The largest provider of cloud computing, Amazon Web Services (AWS), announced recently that it will allow users to rent processing capacity that uses a new generation of its Graviton chips. The product, according to Peter DeSantis, senior vice president and manager of most of AWS' technical teams, is a platform for expanding access to high-performance computing.
The newest chip is Amazon's most recent push to produce more of the hardware for its large data centers that power AWS. Making its own chips, according to Amazon, will provide clients access to more powerful computers at a lower cost than they could by renting time on processors made by companies like Intel Corp., Nvidia Corp., or Advanced Micro Devices Inc. These businesses, which are also some of AWS's biggest suppliers, are now in direct competition with it because of the new chips. According to DeSantis, the chipmakers are still "excellent partners," and AWS intends to keep providing high-performance computing services based on their chips.
To kick-start its in-house chip designs, which initially were concentrated on basic computing activities like serving as the foundation for websites, AWS bought chipmaker Annapurna Labs in 2015. The high-performance computing initiative, which was unveiled at the opening of the AWS re:Invent trade conference, aims to show that Amazon's proprietary technology can compete head-to-head with chips from leading manufacturers.
The Inferentia chip, which is made to make deductions from enormous volumes of data, has undergone an update, according to AWS Chief Executive Officer Adam Selipsky, who made the announcement the second day of the re:Invent conference. According to Amazon, Inferentia2 handles larger data sets than its predecessor, making it possible to perform tasks like software-generated graphics or speech recognition and interpretation.
Among the most sophisticated systems powered by cutting-edge semiconductors are computers that forecast weather patterns and simulate the aerodynamics of race cars. Usually, enterprises, government agencies, and academic institutions have created pricey computer systems in their own data centers using components from Intel, Nvidia, and AMD.
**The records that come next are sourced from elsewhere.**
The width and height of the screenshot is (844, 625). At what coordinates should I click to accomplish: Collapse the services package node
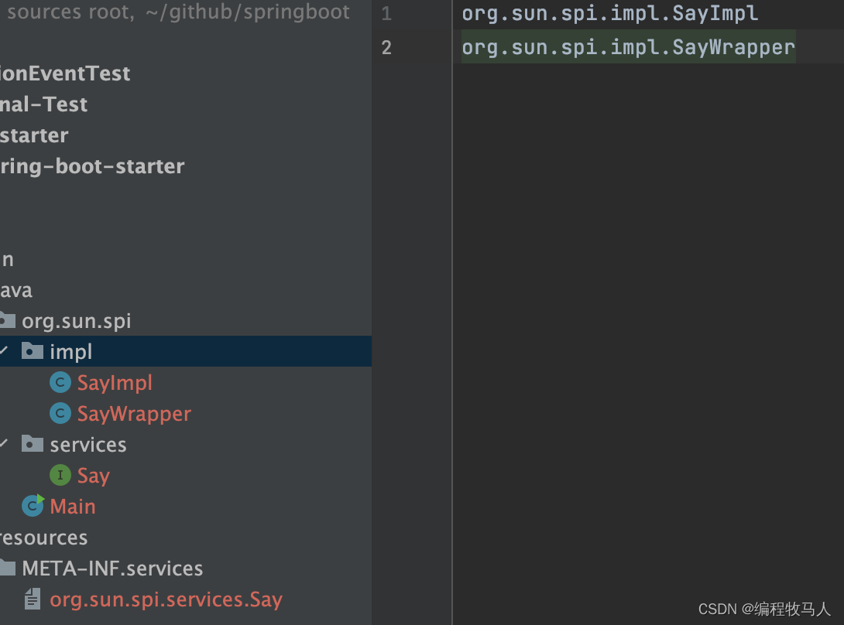pos(4,443)
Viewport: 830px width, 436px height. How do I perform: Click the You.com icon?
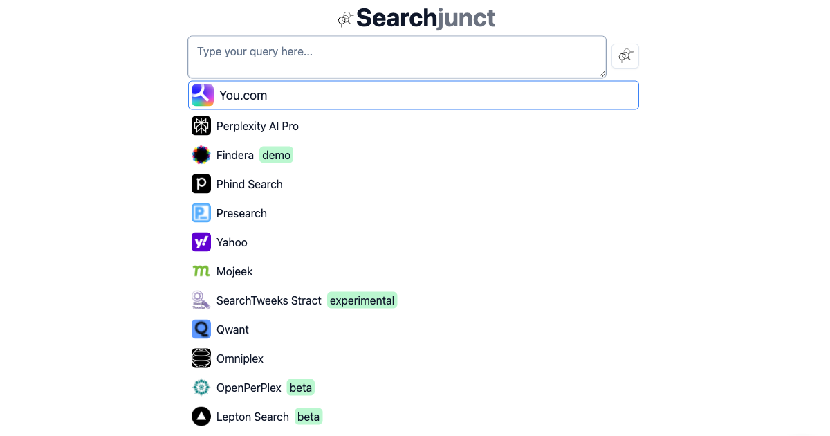(x=201, y=95)
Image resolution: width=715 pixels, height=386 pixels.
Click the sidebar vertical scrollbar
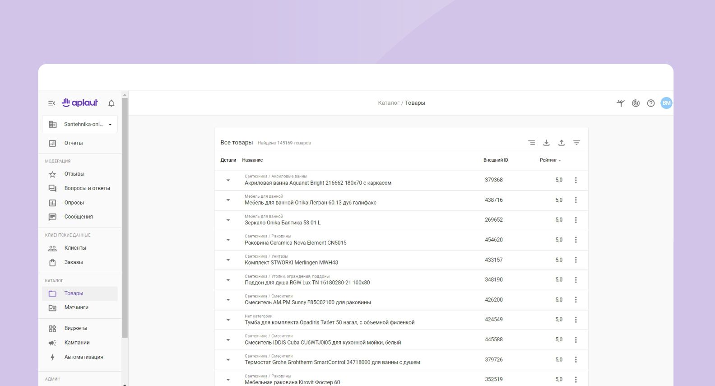[x=125, y=217]
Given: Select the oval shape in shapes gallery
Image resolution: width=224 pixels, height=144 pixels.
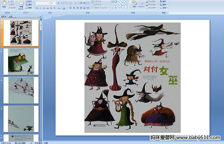Looking at the screenshot, I should [x=128, y=2].
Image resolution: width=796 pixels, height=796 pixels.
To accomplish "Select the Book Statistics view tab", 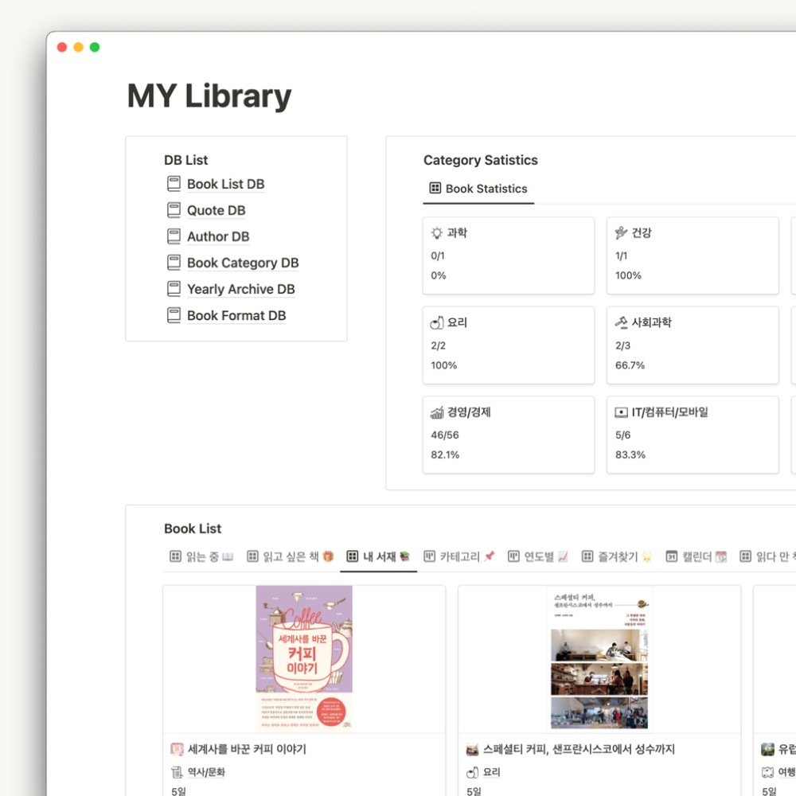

According to DeSantis, the Graviton3E, the most recent model in AWS's line of Graviton processors, will be twice as capable as earlier models in one category of calculations used by high-performance computers. When combined with other AWS technology, the new offering will be 20% better than the previous one. Amazon didn't say when services based on the new chip would be available.
“The reason that high-performance computing isn’t big is it’s hard,” DeSantis said. “It’s hard to get capacity, it’s hard to get time on that supercomputer. What we’re excited about is bringing the capabilities of high-performance computing to more workloads.”